For short queries that can fit on one or two lines, I use the string literal solution in the top-voted solution above. For longer queries, I break them out to .sql files. I then use a wrapper function to load the file and execute the script, something like:

script_cache = {}
def execute_script(cursor,script,*args,**kwargs):
    if not script in script_cache:
        with open(script,'r') as s:
            script_cache[script] = s
    return cursor.execute(script_cache[script],*args,**kwargs)

Of course this often lives inside a class so I don't usually have to pass cursor explicitly. I also generally use codecs.open(), but this gets the general idea across. Then SQL scripts are completely self-contained in their own files with their own syntax highlighting.

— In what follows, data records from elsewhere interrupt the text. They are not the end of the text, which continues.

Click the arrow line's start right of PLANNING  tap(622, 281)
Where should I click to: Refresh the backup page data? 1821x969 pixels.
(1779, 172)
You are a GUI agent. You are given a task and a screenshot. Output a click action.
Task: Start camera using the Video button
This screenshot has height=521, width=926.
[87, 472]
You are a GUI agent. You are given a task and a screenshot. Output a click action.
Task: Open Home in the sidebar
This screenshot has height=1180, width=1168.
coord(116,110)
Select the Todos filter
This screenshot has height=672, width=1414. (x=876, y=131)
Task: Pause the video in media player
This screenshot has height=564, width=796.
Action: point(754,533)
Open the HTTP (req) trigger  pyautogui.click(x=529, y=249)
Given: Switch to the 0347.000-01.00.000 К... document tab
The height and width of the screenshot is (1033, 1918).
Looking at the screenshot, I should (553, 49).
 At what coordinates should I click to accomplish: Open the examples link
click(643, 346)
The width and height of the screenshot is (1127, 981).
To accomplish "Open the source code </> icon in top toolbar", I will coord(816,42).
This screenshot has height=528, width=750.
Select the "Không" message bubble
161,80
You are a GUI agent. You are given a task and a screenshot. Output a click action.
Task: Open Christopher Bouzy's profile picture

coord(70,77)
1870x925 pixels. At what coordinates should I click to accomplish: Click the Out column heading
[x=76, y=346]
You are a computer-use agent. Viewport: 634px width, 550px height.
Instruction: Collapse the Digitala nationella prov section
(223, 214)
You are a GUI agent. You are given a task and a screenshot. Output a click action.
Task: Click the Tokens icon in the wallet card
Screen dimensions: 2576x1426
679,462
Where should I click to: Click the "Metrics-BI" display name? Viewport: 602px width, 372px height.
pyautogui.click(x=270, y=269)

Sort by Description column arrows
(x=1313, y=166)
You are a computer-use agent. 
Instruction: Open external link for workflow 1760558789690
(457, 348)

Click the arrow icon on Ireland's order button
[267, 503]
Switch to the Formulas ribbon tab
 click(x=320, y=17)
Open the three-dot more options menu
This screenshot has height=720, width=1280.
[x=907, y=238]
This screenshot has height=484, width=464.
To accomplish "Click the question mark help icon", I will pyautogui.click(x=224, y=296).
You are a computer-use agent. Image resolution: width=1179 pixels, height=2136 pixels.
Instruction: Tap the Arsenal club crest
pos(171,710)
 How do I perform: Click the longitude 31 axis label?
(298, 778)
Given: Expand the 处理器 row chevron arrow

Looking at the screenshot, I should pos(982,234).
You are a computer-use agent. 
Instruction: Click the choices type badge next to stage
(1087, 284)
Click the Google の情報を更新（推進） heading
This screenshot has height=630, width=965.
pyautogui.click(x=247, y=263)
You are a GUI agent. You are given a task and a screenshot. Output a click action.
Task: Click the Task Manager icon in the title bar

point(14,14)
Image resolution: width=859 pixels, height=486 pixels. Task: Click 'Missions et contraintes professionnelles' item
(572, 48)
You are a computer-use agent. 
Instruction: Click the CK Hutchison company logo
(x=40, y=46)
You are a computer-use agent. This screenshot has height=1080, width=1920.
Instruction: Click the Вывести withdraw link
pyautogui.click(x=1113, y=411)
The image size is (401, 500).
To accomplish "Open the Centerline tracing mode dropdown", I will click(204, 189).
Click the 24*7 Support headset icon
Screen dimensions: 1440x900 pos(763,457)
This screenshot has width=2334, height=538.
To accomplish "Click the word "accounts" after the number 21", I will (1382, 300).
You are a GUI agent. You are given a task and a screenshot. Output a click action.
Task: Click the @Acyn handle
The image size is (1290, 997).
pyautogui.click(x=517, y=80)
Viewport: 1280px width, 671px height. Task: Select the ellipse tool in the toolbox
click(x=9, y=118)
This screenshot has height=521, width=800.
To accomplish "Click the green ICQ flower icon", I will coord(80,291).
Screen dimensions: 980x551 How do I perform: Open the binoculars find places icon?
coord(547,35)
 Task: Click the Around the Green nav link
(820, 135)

you could put the field names into an array "fields", and then:


sql = 'select %s from table where condition1=1 and condition2=2' % (
 ', '.join(fields))

This is slightly modified version of @aandis answer. When it comes to raw string, prefix 'r' character before the string. For example:

sql = r"""
    SELECT field1, field2, field3, field4
      FROM table
     WHERE condition1 = 1
       AND condition2 = 2;
"""

This is recommended when your query has any special character like '\' which requires escaping and lint tools like flake8 reports it as error.


Cleanest way I have come across is inspired by the sql style guide.

sql = """
    SELECT field1, field2, field3, field4
      FROM table
     WHERE condition1 = 1
       AND condition2 = 2;
"""

Essentially, the keywords that begin a clause should be right-aligned and the field names etc, should be left aligned. This looks very neat and is easier to debug as well.